The truth is that cluster size matters far less than the rate of operations on any single resource Kind—especially creates and updates. Operations on different Kinds are isolated: each runs in its own goroutine protected by its own mutex. You can even shard across multiple etcd clusters by resource kind, so cross-kind modifications scale relatively independently.
The biggest source of writes is ususally Lease updates that keep Nodes alive. That makes cluster size fundamentally constrained by how quickly the system can process those updates.
A standard etcd setup on modern hardware sustains roughly 50,000 modifications per second. With careful sharding (separate etcd clusters for Nodes, Leases, and Pods), you could likely support around 500,000 nodes with standard etcd.
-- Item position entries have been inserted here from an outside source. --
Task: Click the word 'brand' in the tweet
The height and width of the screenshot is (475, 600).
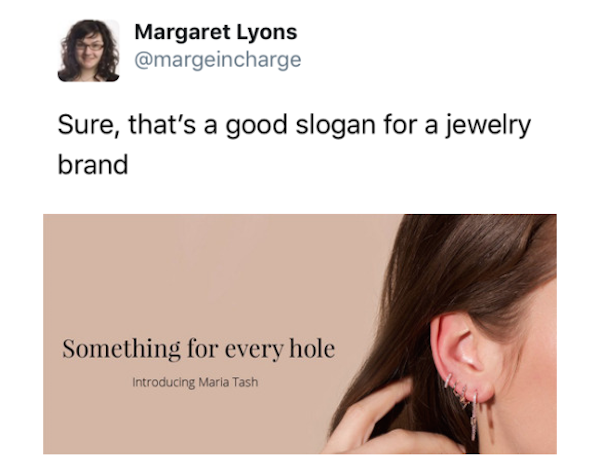Action: coord(93,165)
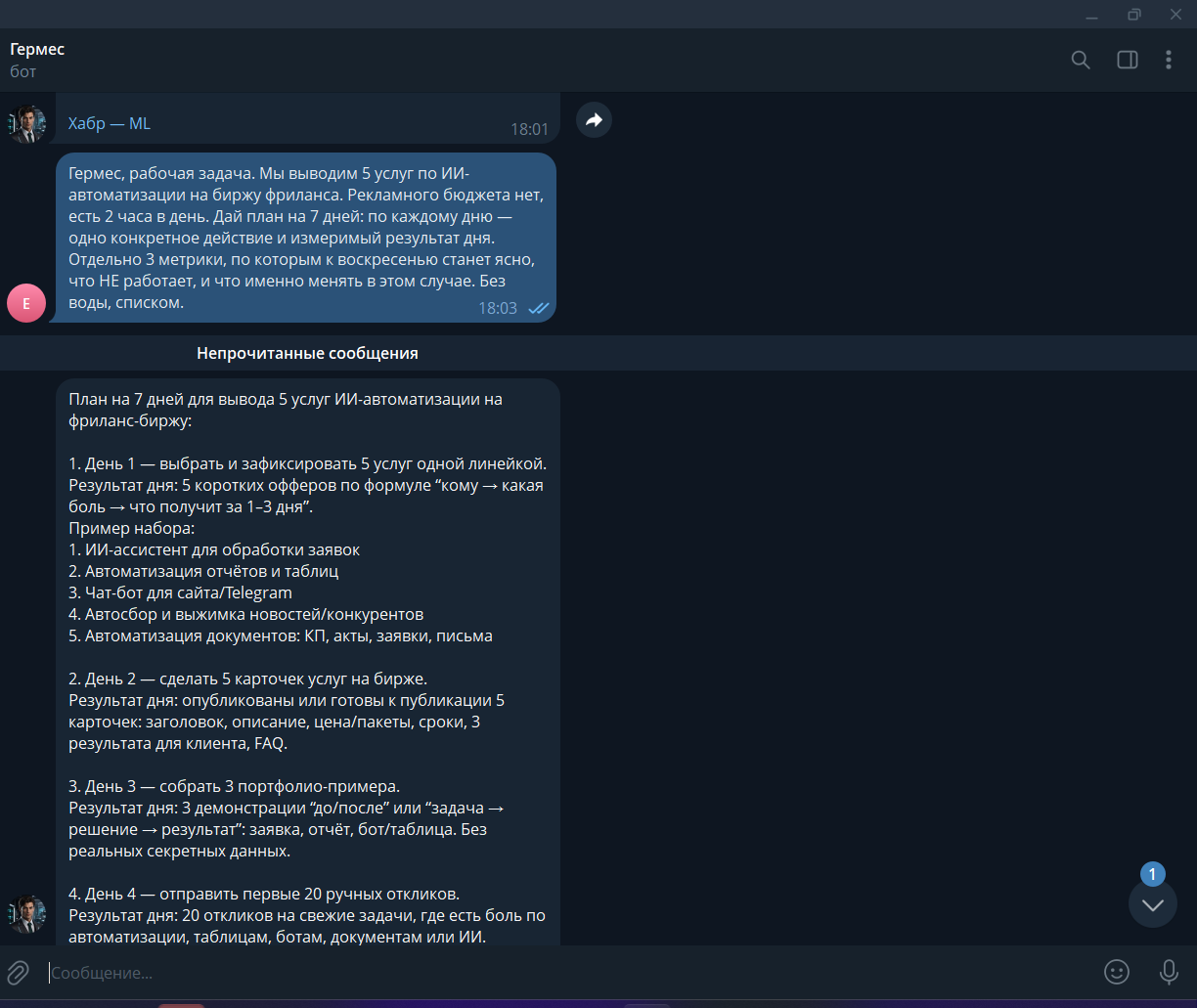Jump to latest messages with down chevron button
Image resolution: width=1197 pixels, height=1008 pixels.
click(1153, 904)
Replacing etcd with a more scalable backend shifts the bottleneck to the kube-apiserver’s watch cache. Each resource Kind today is guarded by a single RWMutex over a B-tree. Replacing that with a hash map can likely support ~100,000 events/second, enough to support 1 million nodes on current hardware. To go beyond that, increase the Lease interval (e.g., >10s) to reduce modification rate.
At scale, the biggest aggregate limiter is Go’s garbage collector. The kube-apiserver creates and discards vast numbers of small objects when parsing and decoding resources, and this churn drives GC pressure. Adding more kube-apiserver replicas doesn’t help, since all of them are subscribed to the same event streams.